4. Avoid over-watering
Deeply and infrequently is the way to go — enough to get water to the depth of the roots while giving the surface time to dry out. How can you tell if you’re getting it right? While superintendents have sophisticated tools to measure moisture levels (everything from soil probes to drones that snap infrared images), there are less expensive methods. Most garden stores sell simple moisture gauges you can plunge into your soil. You can also pull a soil plug and check the roots. The soil around them should be moist but not sodden. Potential signs of overwatering include a gunky black layer and an “sewery” smell — which can indicate oxygen deprivation and organic rot.

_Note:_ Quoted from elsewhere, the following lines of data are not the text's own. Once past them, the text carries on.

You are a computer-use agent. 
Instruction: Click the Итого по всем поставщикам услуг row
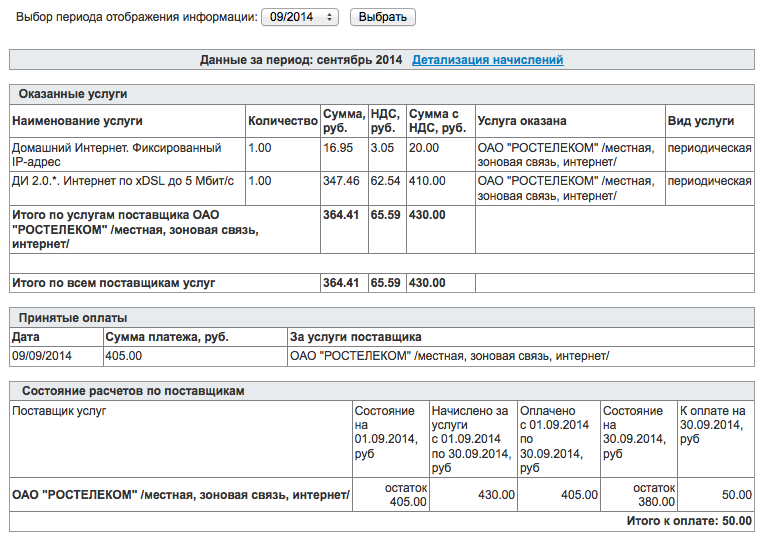pyautogui.click(x=112, y=283)
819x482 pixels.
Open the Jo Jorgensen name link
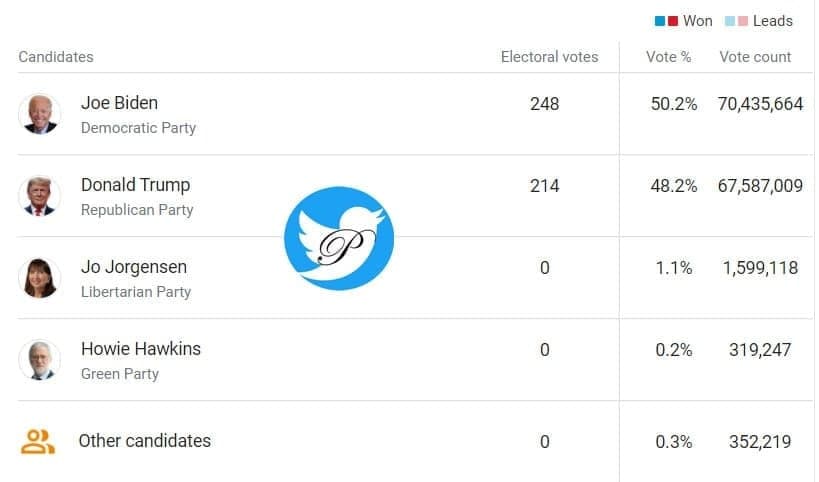pos(133,267)
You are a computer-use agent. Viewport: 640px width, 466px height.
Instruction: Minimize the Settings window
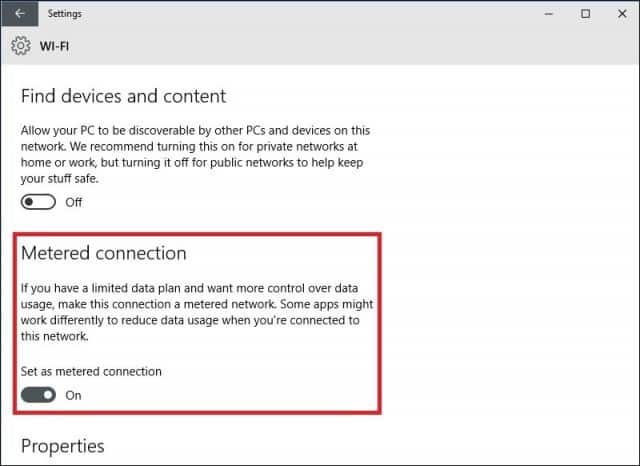[549, 14]
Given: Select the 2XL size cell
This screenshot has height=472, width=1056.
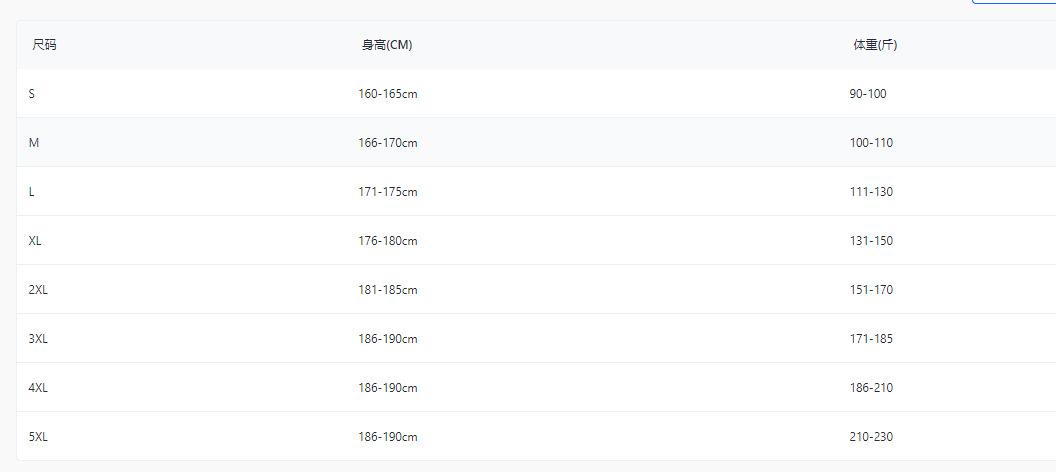Looking at the screenshot, I should point(38,290).
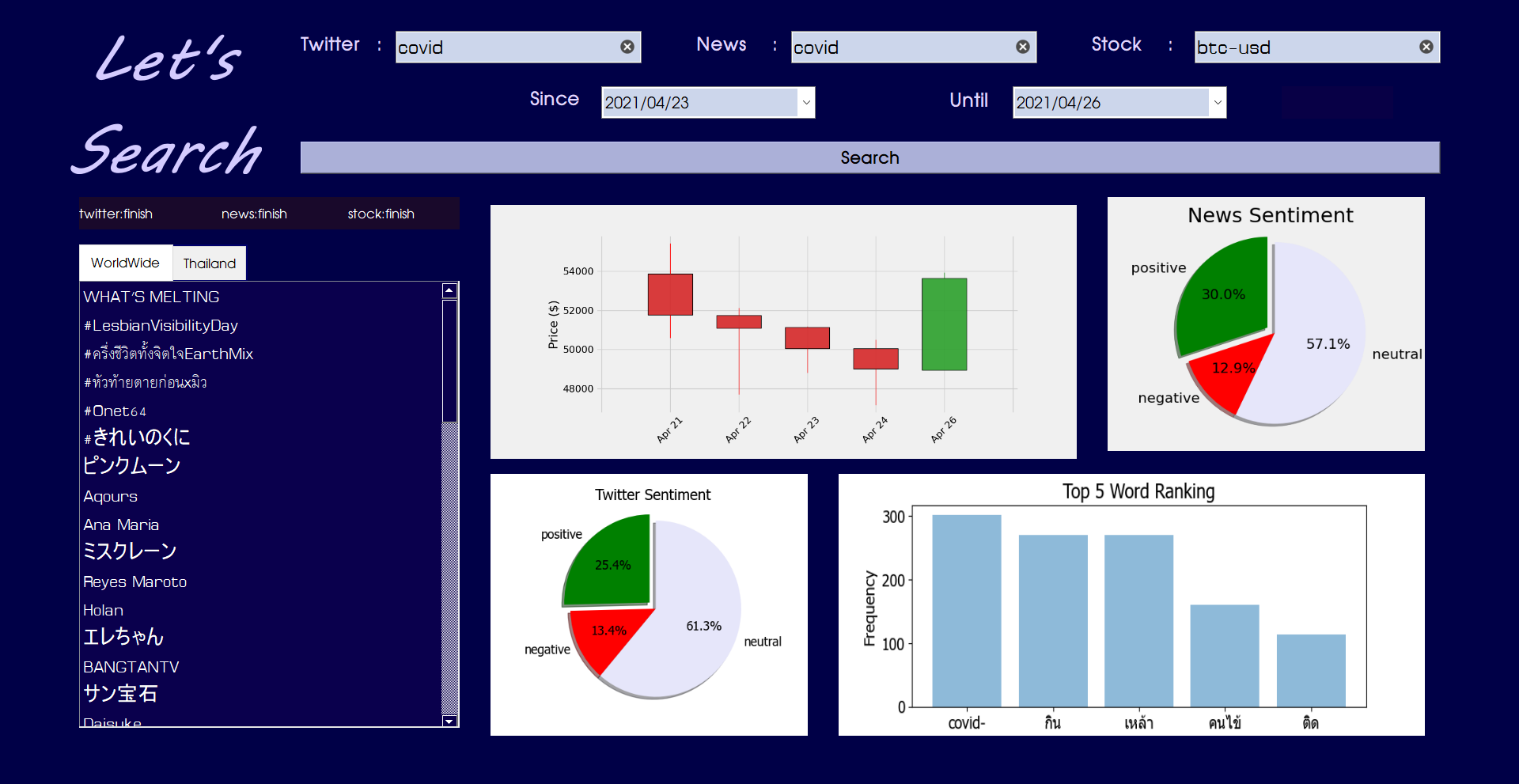
Task: Clear the Stock search field
Action: (1426, 47)
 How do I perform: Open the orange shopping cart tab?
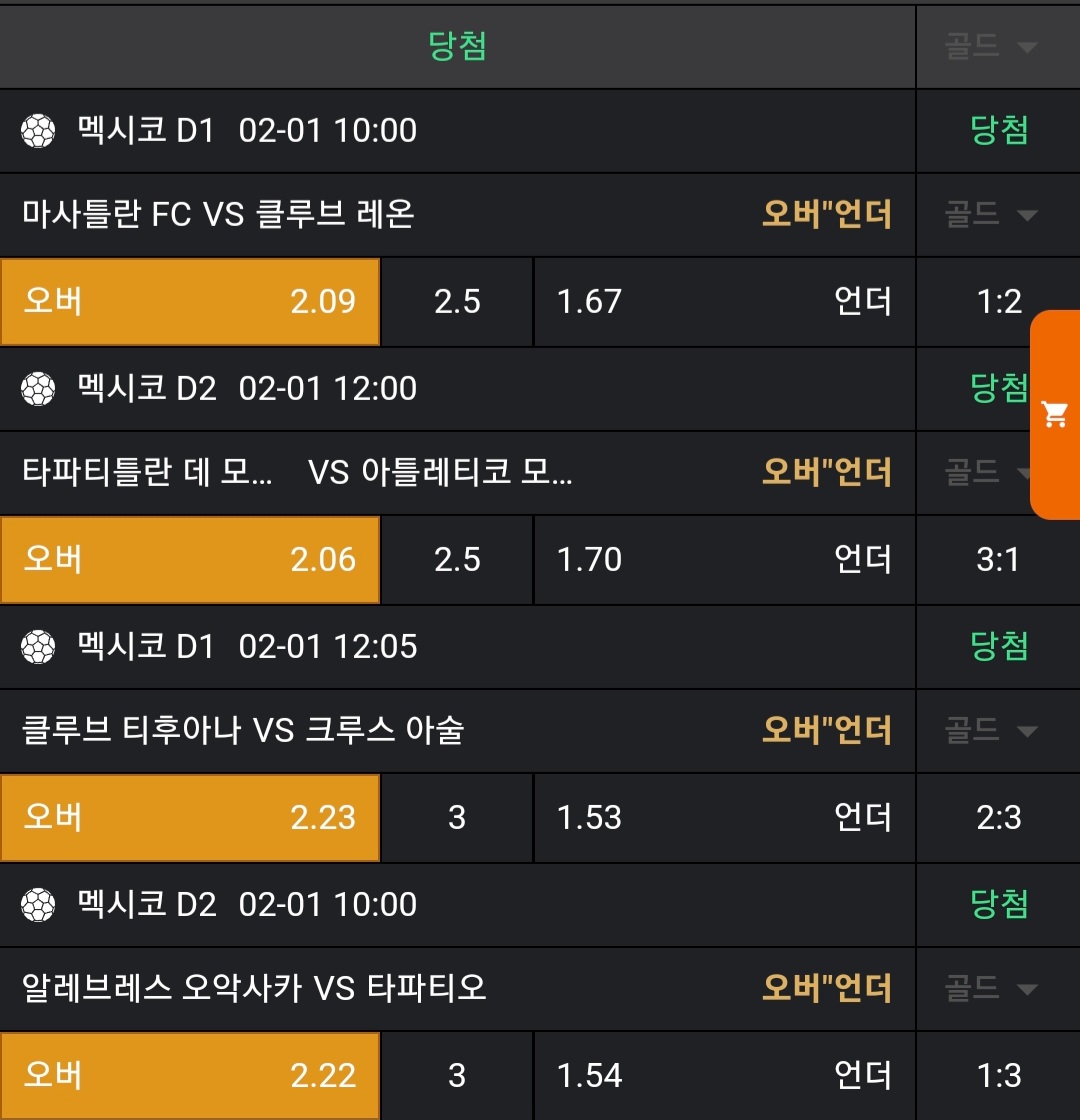click(x=1055, y=414)
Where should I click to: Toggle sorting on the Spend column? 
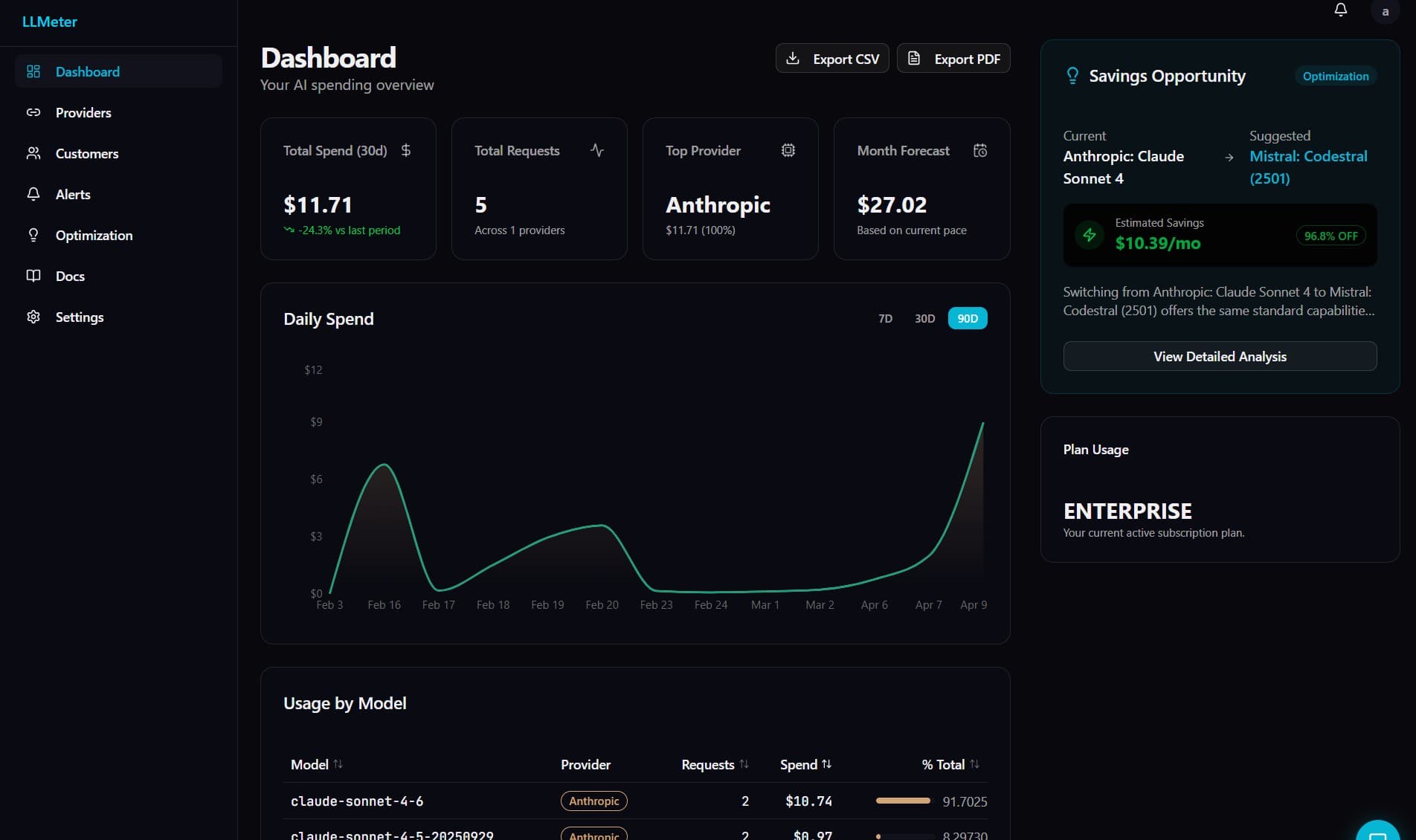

Short of those measures, you can also do a simple touch test: press your hand into your turf—the top of the soil should feel damp but not muddy.
5. Spot water
You’ve probably seen this at your local course: instead of turning on your entire irrigation system, use a hose to target dry or stressed-out areas. Or, as Breen puts it: “Treat your turf like it’s the 18th green at the U.S. Open.”
6. Take out turf
Turf reduction is all the rage in golf. There’s no reason you can’t do the same at home. Only maintain as much grass as you need, whether it’s for your kids, your pets, your garden gnomes, or you.
7. Wetting agents
Available in liquid and granules, they’re eco-friendly, easy to use and efficient, helping the water penetrate the soil and allowing you to do more with less.
8. Don’t frown at brown
Brown is the new green. For years, that’s been the industry mantra, but it hasn’t been embraced by a great many golfers, who remain enthralled by lush and emerald turf. So, let’s try putting it another way: just as green grass isn’t necessarily healthy grass, brown grass isn’t necessarily unhealthy, either. It’s okay to let your lawn get a bit parched. It can even lead to more resilient turf, as the roots of the grass will have to search deeper for a drink. The longer the roots, the stronger the grass. There are limits, of course. If the grass doesn’t rebound when you walk across it and footprints start forming easily, you may have taken things too far. Generally, though, “You can stress your lawn out quite a bit,” Breen says, “and your grass will actually be better for it.”